Nearly three-quarters of patients did not know whether they were eligible for a prepayment certificate (PPC, 12 months £108.10, 2022) so we were not able to use this parameter in our regression analysis. (National Health Service). This is a useful finding as it supports the notion that there is generally poor awareness of PPCs (Mason 2018), suggesting that more should be done to make people managing LTCs with multiple medicines aware, especially considering that prescription co-payments are strongly correlated with poorer adherence (Sinnott et al. 2013; Gast and Mathes 2019).

Fifty-two respondents in our cohort reported COVID-19 hospitalisations over the pandemic period, and 46 (88.5%) of this group reported non-adherence to medicines in the previous 7 days. It is not clear why and requires further qualitative work to determine whether this is a true association, or whether respondents misunderstood the question.

The timing of our survey was over a year into the pandemic, after two strict lockdowns and subsequent easing, which will have affected COVID-19 avoidance behaviour and restrictions.
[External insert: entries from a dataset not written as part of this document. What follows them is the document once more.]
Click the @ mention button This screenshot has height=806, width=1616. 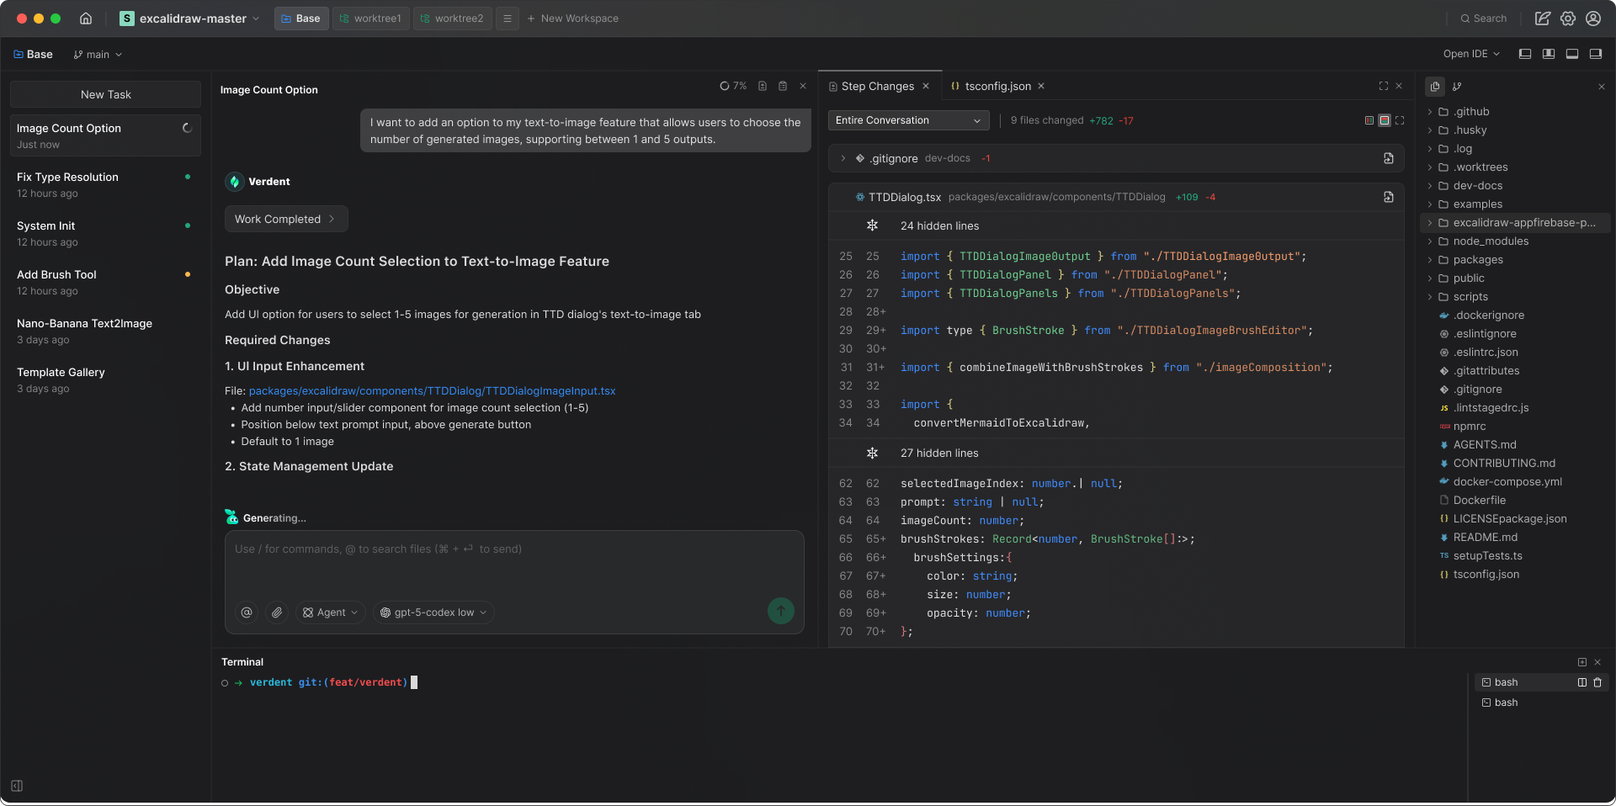pyautogui.click(x=247, y=612)
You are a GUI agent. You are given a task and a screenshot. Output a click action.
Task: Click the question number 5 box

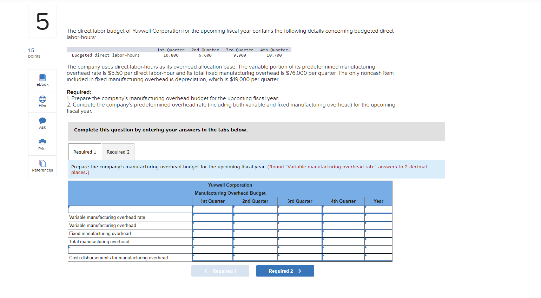42,21
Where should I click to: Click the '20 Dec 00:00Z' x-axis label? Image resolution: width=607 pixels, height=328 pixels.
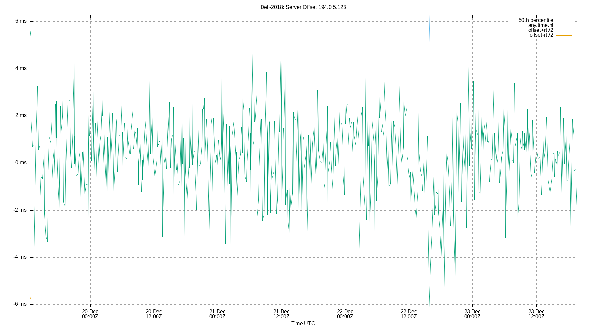[90, 314]
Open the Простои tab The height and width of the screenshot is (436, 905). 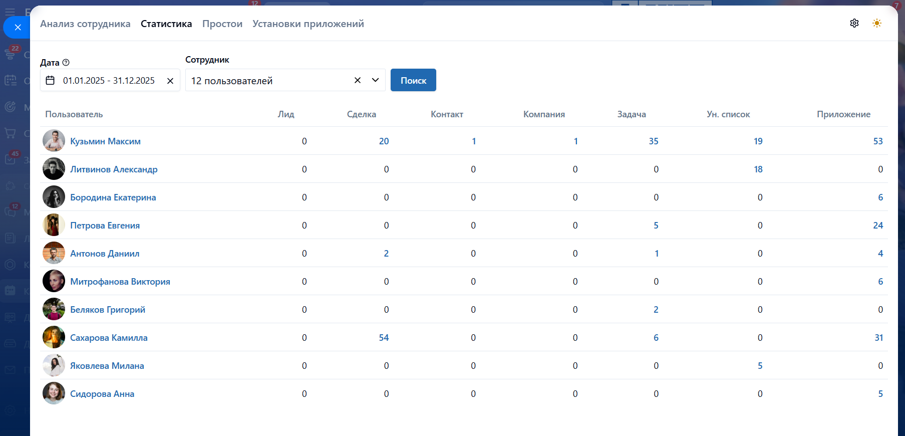coord(222,24)
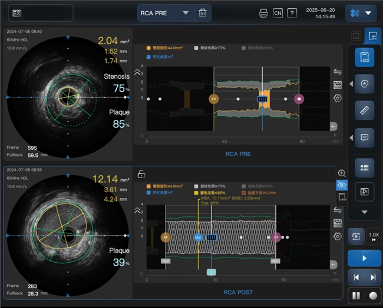Select the ruler measurement tool

(364, 110)
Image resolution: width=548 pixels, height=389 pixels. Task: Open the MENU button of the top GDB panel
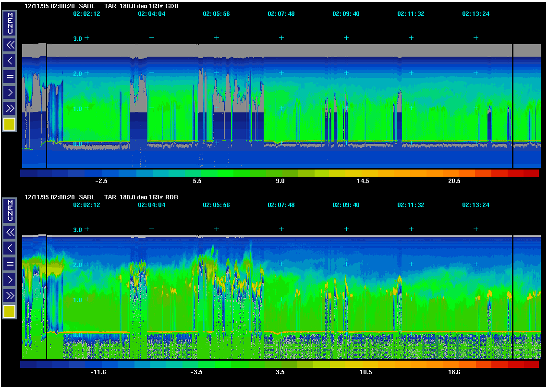coord(10,24)

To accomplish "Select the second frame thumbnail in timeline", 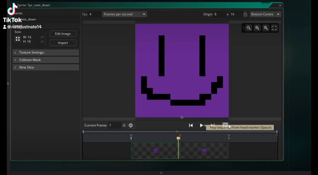I will (204, 151).
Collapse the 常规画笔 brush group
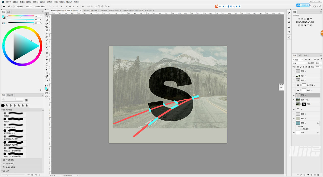 [x=3, y=110]
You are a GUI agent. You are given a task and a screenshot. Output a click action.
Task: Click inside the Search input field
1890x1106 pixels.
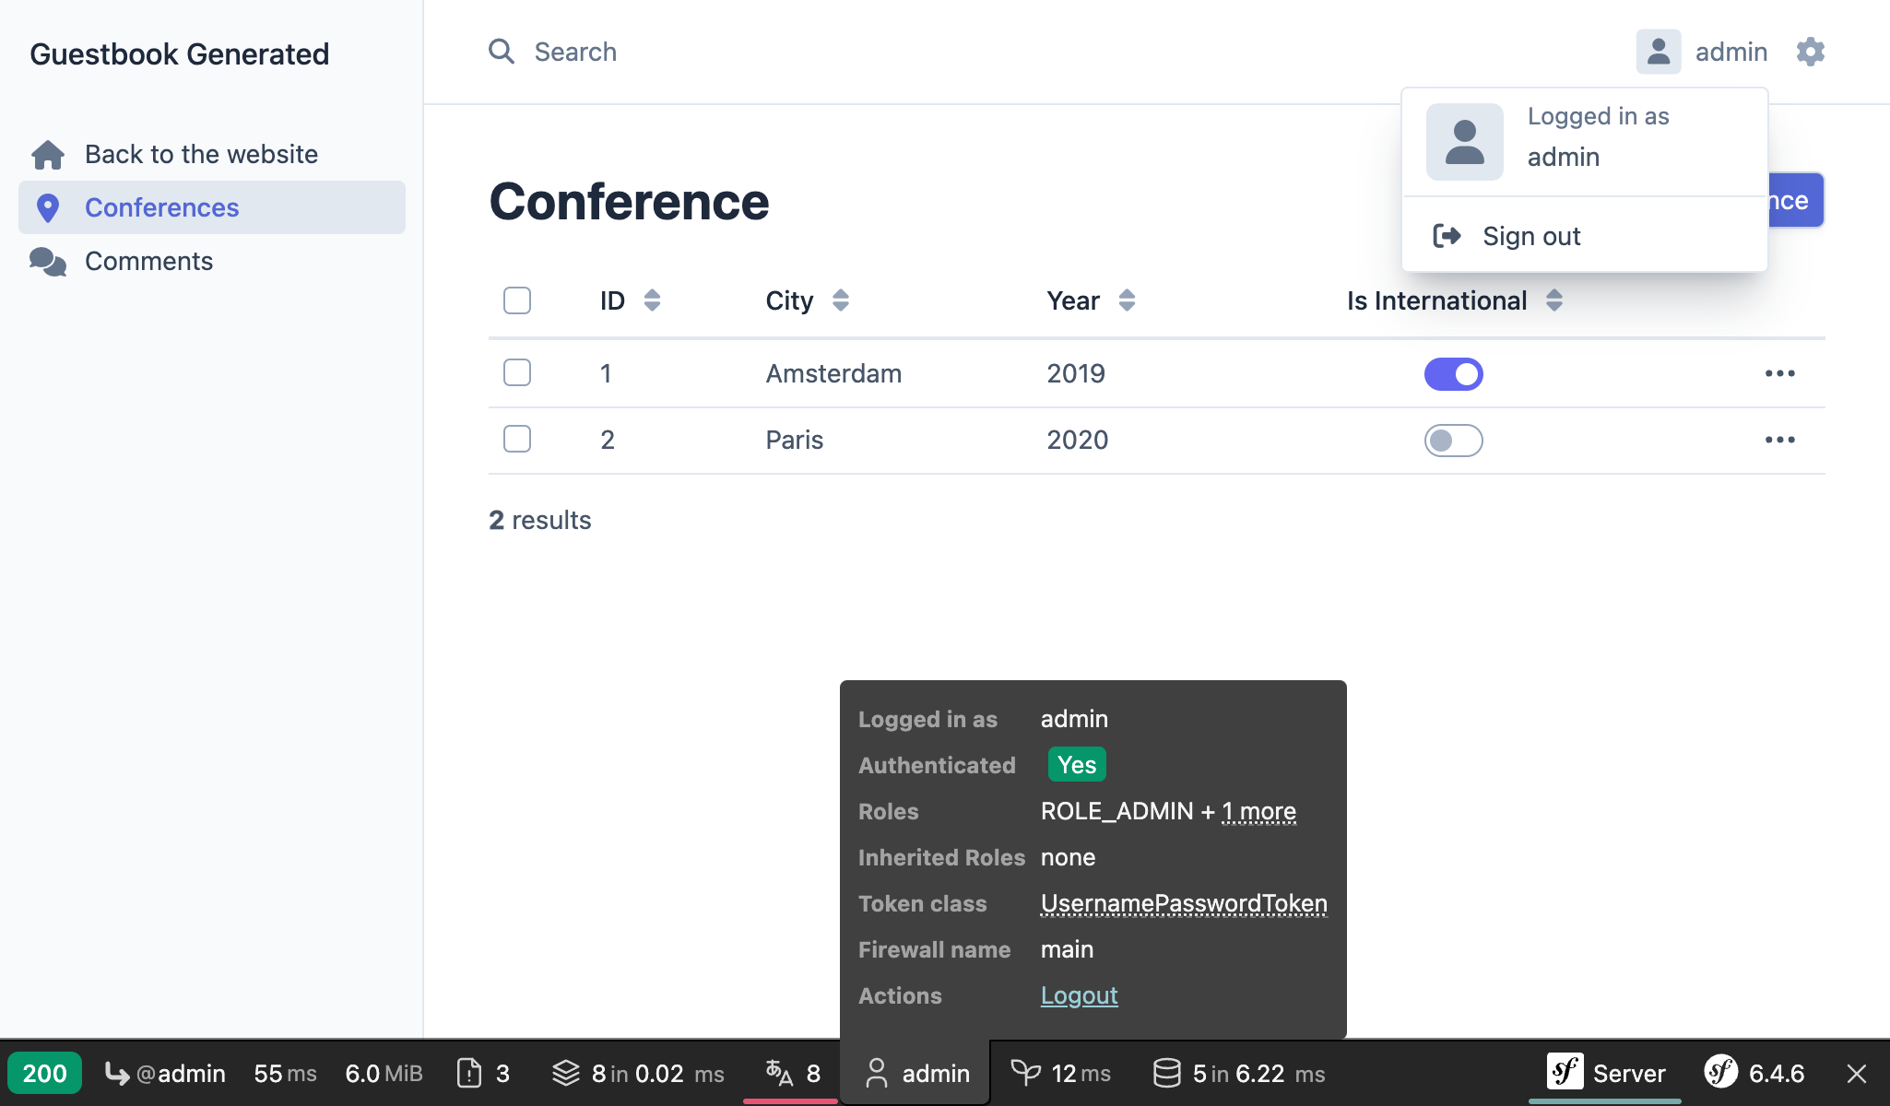[x=645, y=52]
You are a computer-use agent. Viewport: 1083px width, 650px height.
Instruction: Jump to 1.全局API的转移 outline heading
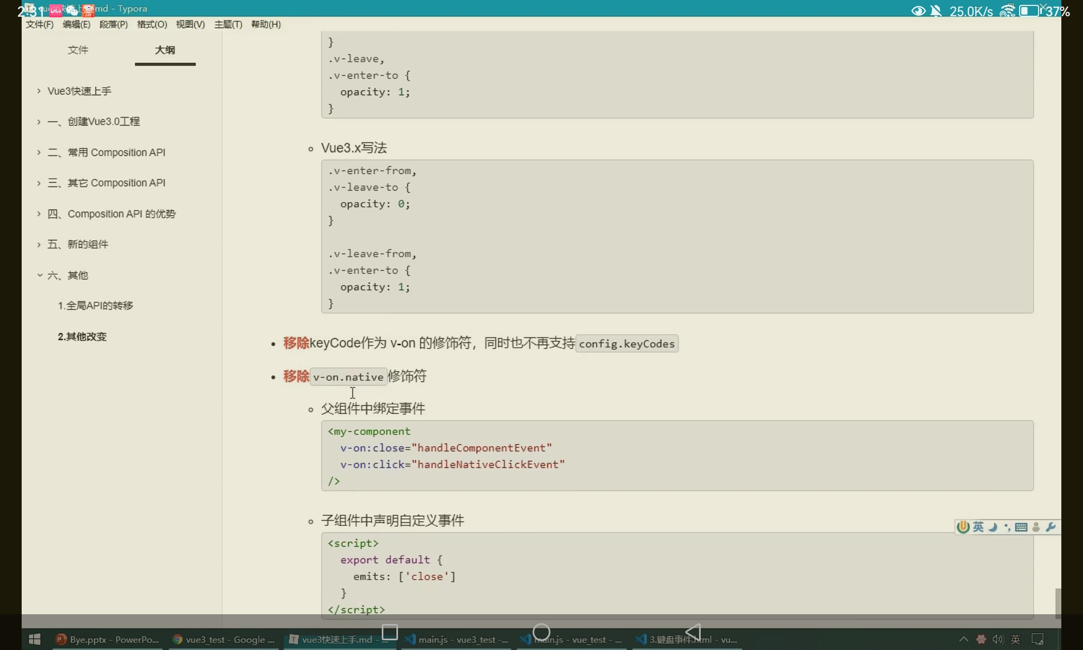[95, 306]
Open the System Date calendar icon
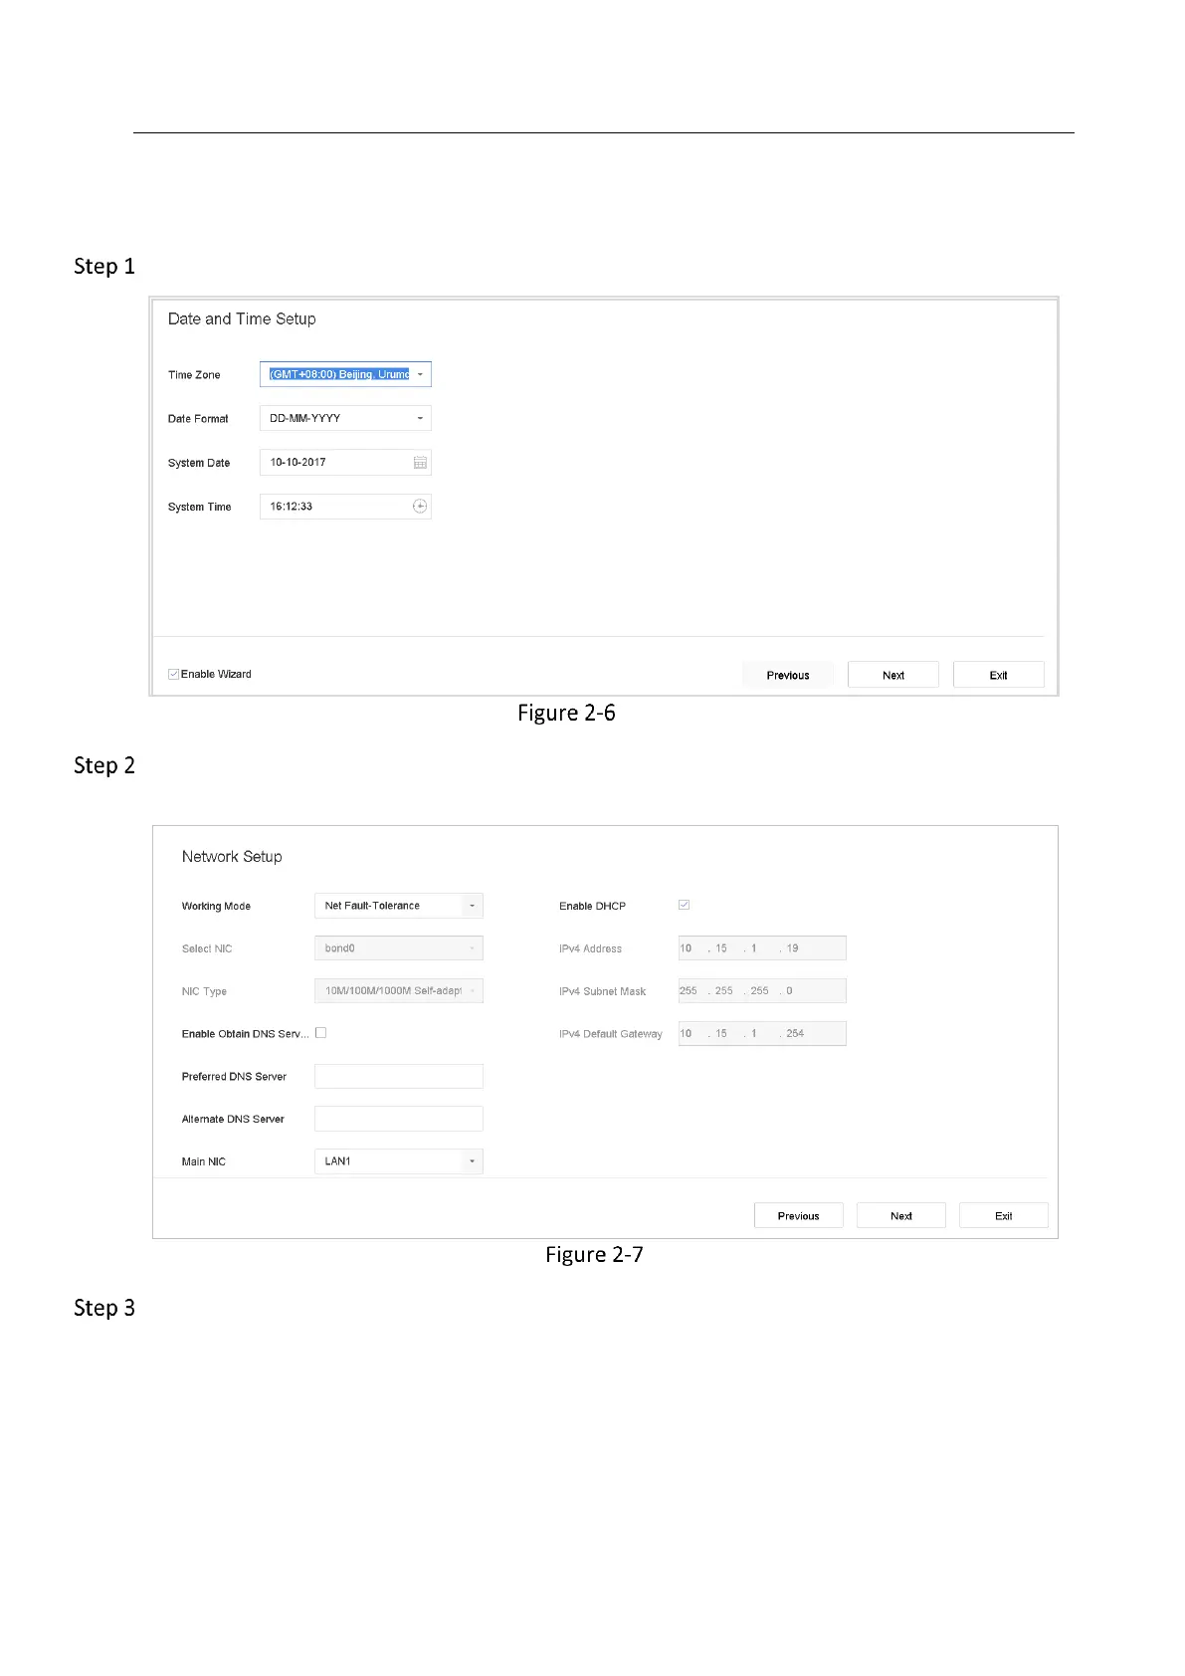1185x1676 pixels. [420, 463]
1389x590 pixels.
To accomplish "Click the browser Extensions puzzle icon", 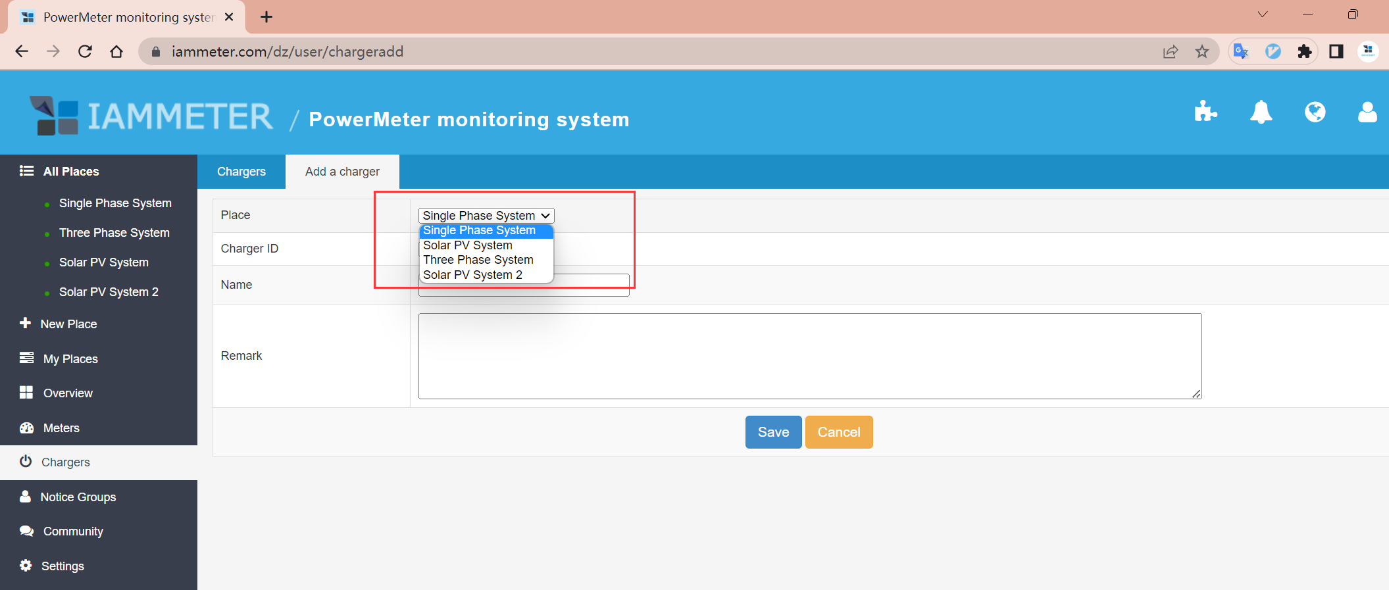I will pyautogui.click(x=1304, y=52).
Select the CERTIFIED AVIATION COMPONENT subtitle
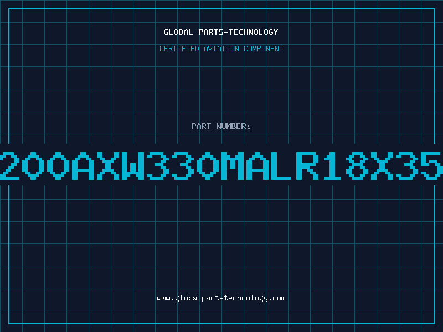 pyautogui.click(x=221, y=49)
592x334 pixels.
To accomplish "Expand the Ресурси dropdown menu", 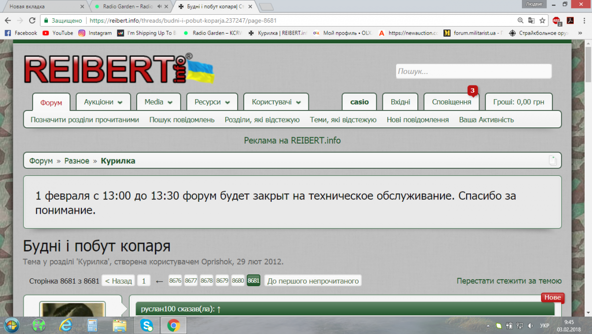I will (212, 102).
Therefore, it is not clear whether the barriers and behaviours being reported were during strict lockdowns or when restrictions had eased. However, we know that adherence behaviour was that reported for the previous 7 days, in the summer of 2021, so people had had time to adjust to initial changes.

We have not reported subgroup analysis due to sample size restrictions. It is possible that some of these phenomena will have a different appearance or prevalence in subgroups such as specific illnesses, older people, or people with multi-morbidities.

Conclusions

This study reported suboptimal medicines adherence in a representative cohort of adults with LTCs. COVID-19 related behaviour and restrictions appeared to add to, dominate or replace some known barriers to medicines-taking. Our study provides insight into the level of reduced face-to-face contact with general practice, during COVID-19, in contrast to more face-to-face contact with community pharmacies. Our study provides a detailed insight into how people with LTCs are accessing prescribers to obtain medicines, and how they subsequently access the medicines themselves. There was a bewildering array of remote methods for ordering and filling prescriptions, some of these systems introduced “overnight”. People seemed to be fairly resilient in finding ways to access medicines, but some had problems with some remote/digital methods, which may have contributed to reduced adherence. Given that remote and digital interventions and services are here to stay, successful implementation depends upon tailoring interventions to the unique characteristics of patients, disease conditions, and treatment regimens and supporting people to engage effectively with the digital services provided.